Tuesday, September 17, 2013

Depression is NO JOKE!!

Having to deal with depression is really nothing to laugh at. It is unfortunate that our society still looks at it with comical eyes. 
The other day I posted a comment on my wall. It was really one of those 'sub-post'.. directed at specific individual who was tagged in the post.  I made it seem as if I was screaming through the house, because of something she told me. Then out of the blue, here comes another person with a 'smart' comment. 'Take your meds'.  Umm .. okay. I DO actually take medication.. however.. even though he meant it in a joking way, I was kinda offended by his comment. The point I'm trying to make is; how did he know whether or not I took medication?  He didn't, but these are off handed comments that we throw around too easily.
As I sit and write this blog, I am struggling with the words and the courage to actually post it.
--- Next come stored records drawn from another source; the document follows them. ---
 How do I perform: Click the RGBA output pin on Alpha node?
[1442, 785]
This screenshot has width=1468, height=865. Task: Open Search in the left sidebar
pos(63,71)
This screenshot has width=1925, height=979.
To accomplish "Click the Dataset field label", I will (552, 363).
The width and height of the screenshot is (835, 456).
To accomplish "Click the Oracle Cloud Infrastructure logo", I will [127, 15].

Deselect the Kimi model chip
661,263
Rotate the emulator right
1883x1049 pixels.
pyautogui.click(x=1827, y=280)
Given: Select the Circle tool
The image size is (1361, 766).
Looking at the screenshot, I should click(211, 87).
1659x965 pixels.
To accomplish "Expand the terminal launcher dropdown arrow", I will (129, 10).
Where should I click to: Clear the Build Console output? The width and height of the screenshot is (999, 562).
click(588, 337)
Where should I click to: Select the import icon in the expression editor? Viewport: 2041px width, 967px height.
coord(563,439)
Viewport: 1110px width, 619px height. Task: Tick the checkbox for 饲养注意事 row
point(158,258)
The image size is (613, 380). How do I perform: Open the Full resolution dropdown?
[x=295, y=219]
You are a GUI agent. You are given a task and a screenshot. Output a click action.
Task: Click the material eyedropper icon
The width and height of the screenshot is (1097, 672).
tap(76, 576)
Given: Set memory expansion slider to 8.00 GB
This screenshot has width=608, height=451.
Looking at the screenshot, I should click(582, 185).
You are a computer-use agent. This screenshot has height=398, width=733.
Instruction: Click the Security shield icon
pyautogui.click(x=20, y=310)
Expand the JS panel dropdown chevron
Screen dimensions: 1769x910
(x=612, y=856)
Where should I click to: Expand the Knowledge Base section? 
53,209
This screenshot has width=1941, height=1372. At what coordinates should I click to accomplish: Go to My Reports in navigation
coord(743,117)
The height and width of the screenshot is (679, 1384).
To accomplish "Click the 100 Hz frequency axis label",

Not sure of the 'backlash' I have to speak my truth as I see it. I hope people realize that mental health is just important as physical health. They actually go hand in hand. As I continue to open up about my problems, I hope I can heal myself, and maybe help someone else who's feeling the same way.  

I just saw this quote on face book: 
"Don't let circumstances get you down or depress you. Depression is of the enemy and reflects a weak mind. I know you are strong because you've made it this far. Thru past trials and struggles, you came out victorious. Stay hopeful and KNOW that God provides you with a garment of protection against all things that are not of him, all acquaintances that wish you harm and all financial burdens. Stand tall, come out of your slump and get your mind right."

The quote that stood out about the weak mind, shows an example of the ignorance that is still associated with mental health. So, If you are depressed you have a WEAK MIND!? Wow, really?.. I'm still trying to find a positive way to take that statement, but I still don't see it.  
This is the kind of attitude that prevents us from opening up to people, which in turn, leads to MORE depression. It's just a vicious cycle. 

*I wrote this blog in stages.. as it took many days to compose my thoughts like I wanted to.